Glenister, 46, who's appeared in Demons, Cranford, Calendar Girls, State of Play, Hornblower, Clocking Off and Vanity Fair, treats Gene's heart-throb status with amused detachment. "It's a dirty job, but someone's got to be hot. If it's not going to be Alan Titchmarsh, it has to be Gene.

"I get invited to give speeches at a lot of weddings. If I get all these invitations to speak, how many must Stephen Fry get? I told one couple I couldn't make it, so they asked me to send a cardboard cut-out of myself with a button you could press to hear my speech. What was I going to say to them? 'Don't marry her, you're ruining your life, kid'? Maybe there's a business opportunity there..."

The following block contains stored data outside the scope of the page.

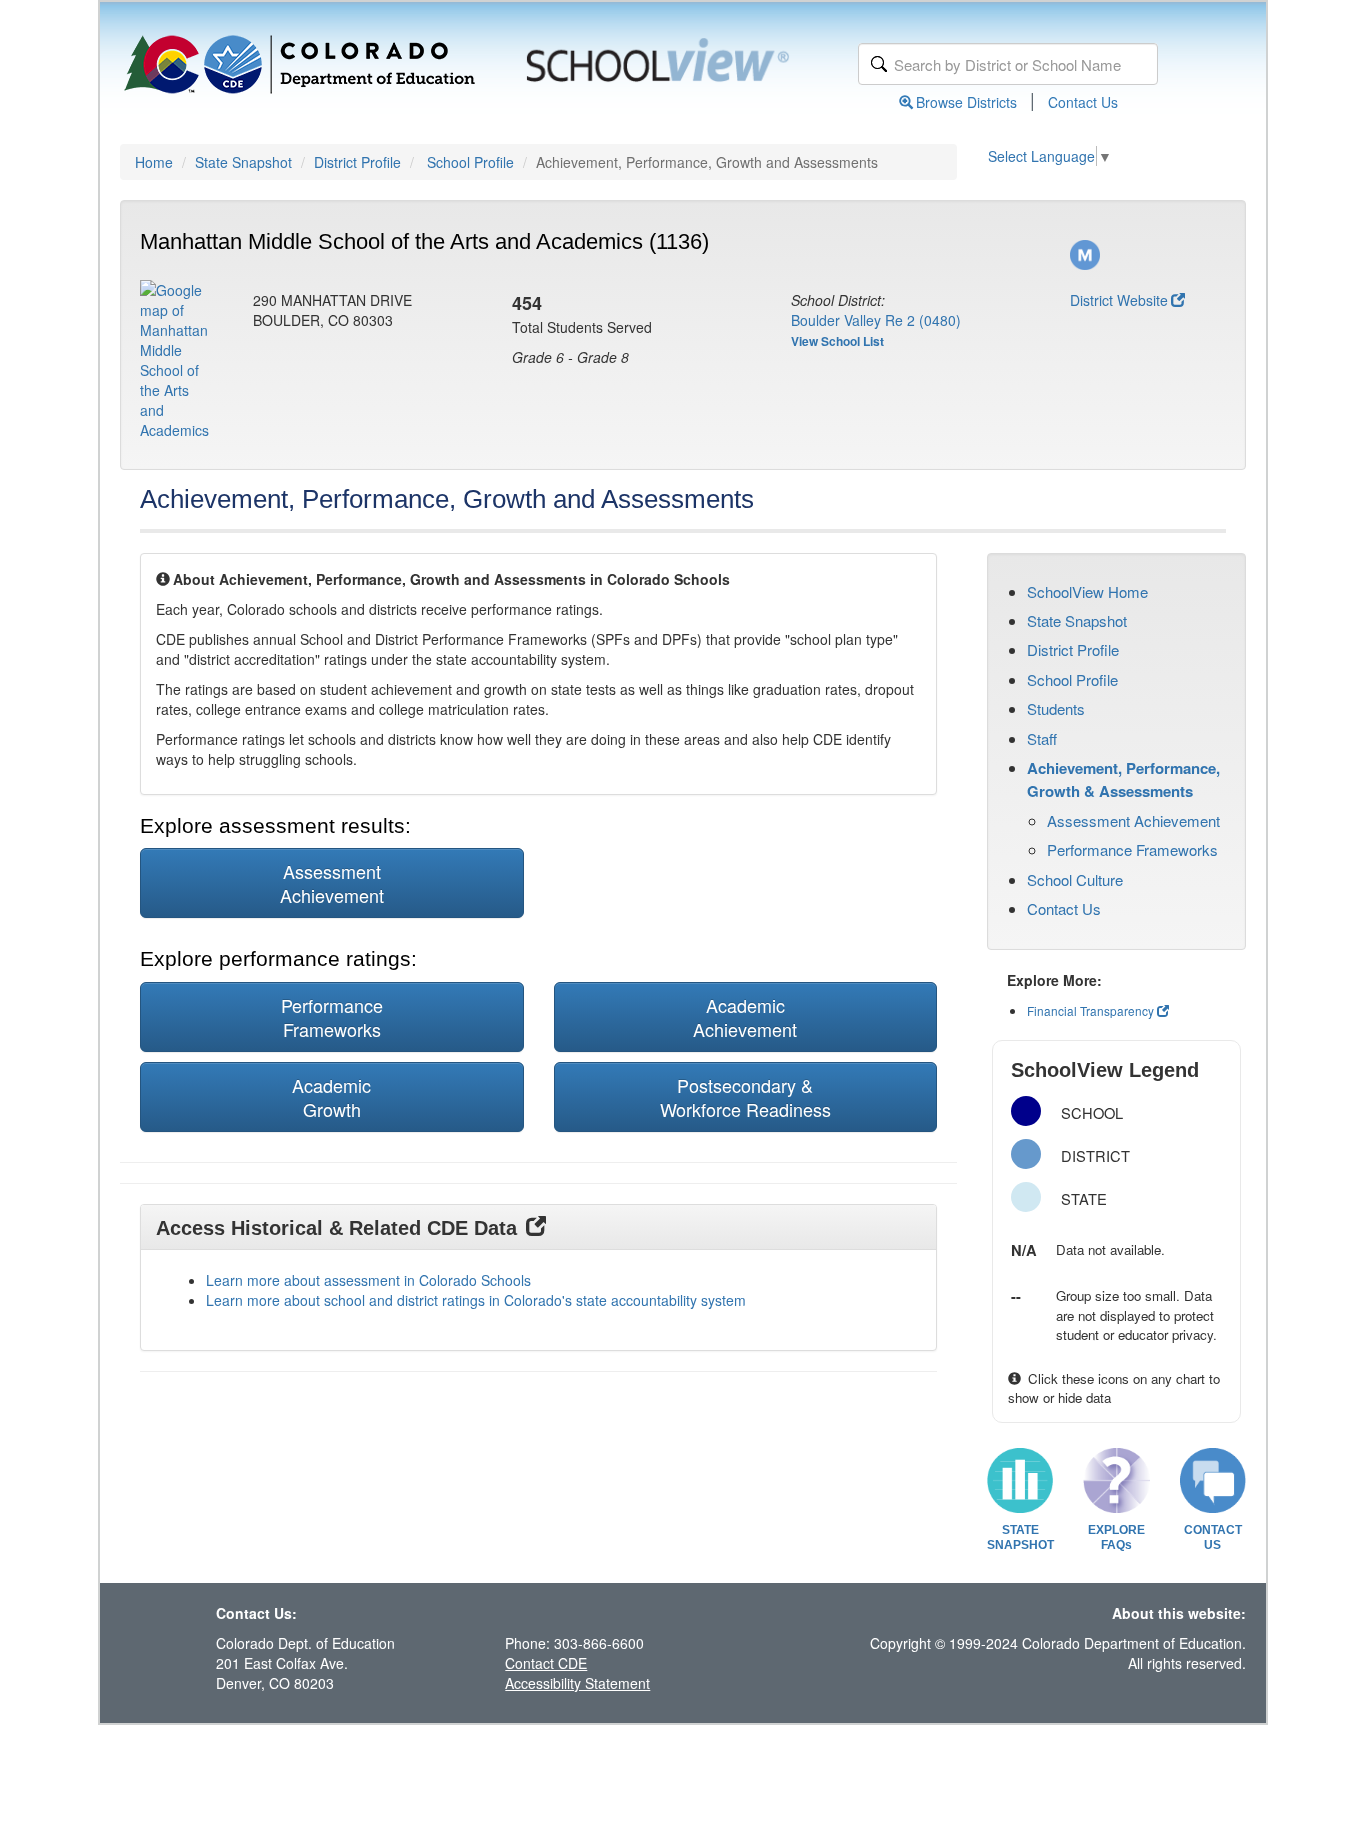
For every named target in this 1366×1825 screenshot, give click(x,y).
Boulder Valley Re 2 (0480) (876, 320)
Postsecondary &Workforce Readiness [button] (745, 1097)
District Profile (357, 162)
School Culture (1075, 879)
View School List (837, 341)
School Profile (470, 162)
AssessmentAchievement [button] (332, 883)
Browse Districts (966, 102)
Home (154, 162)
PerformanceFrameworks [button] (332, 1017)
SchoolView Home (1087, 591)
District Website (1119, 300)
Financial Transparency (1090, 1010)
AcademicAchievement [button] (745, 1017)
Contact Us (1083, 102)
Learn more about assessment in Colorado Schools (368, 1280)
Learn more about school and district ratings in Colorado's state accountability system (476, 1300)
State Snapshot (243, 162)
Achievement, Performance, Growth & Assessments (1123, 779)
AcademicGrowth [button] (331, 1097)
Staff (1042, 738)
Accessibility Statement (577, 1683)
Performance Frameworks (1132, 849)
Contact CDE (546, 1663)
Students (1056, 708)
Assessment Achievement (1133, 820)
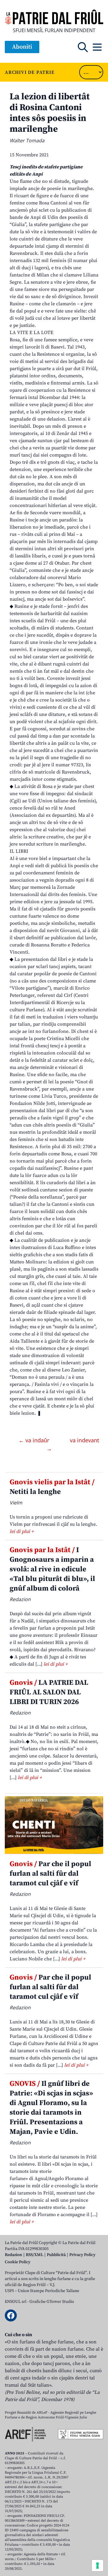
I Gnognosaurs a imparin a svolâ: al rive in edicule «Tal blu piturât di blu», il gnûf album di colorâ (52, 1569)
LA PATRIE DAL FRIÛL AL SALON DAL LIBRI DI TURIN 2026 (49, 1692)
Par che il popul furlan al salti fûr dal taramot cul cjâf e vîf (50, 1874)
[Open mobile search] (83, 47)
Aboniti (22, 47)
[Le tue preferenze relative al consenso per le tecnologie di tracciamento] (97, 2565)
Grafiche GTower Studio (51, 2301)
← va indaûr (35, 1440)
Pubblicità (56, 2255)
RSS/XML (34, 2255)
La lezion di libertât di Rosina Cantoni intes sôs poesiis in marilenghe (50, 113)
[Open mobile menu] (97, 47)
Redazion (13, 2255)
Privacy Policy (82, 2255)
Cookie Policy (17, 2262)
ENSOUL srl (15, 2301)
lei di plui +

The actor is very protective of his alter ego. "Gene's a wonderful character to play. I feel very precious about him. He's been so good to me. He's like my child; I feel an overwhelming sense of responsibility towards him. I'm sure it gets up some producers' noses, but it's because I care."

The first series of Ashes to Ashes had an air of levity about it. This time, the show has a darker tone. The series, set in 1982, is played out against a backdrop of the zenith of Mrs Thatcher's power and the Falklands War. The overarching theme of the series is police corruption. And more is revealed about Alex's frantic attempts to return to the present day.

"Part of the fascination of Ashes to Ashes is the mystery of how Alex ended up in the 1980s," says Hawes, who has also starred in Mutual Friends, Under the Greenwood Tree, Tipping the Velvet and Our Mutual Friend. "The plot for this series is incredibly byzantine. We've actually been told why Alex is stuck in the past. All the hairs on the back of our necks stood up when we found out."

The first Ashes to Ashes enjoyed healthy ratings, but was not such a hit with the critics. Some disappointment was inevitable after the high expectations generated by Life on Mars, but it still attracted some 6.6 million viewers every week.

One of the allures of Ashes to Ashes is the saga of Gene and Alex's "will they, won't they?" relationship. "It's such fun," Hawes says. "I can't say if anything happens between them. But I really like that element."

I ask Glenister what effect Gene Hunt has had on his career. "I was doing OK before Gene, but he has moved me on to the next stage. It happens to a lot of actors. For instance, Doctor Who has elevated David Tennant to Planet Success."

Glenister's certainly getting more offers. "You have to learn to say no. But you also have to be wary. There comes a point where people think you can't do anything else but Gene. I got sent a script where the main character was a poor man's version of Gene with none of the charm or charisma. He was just a one-dimensional policeman."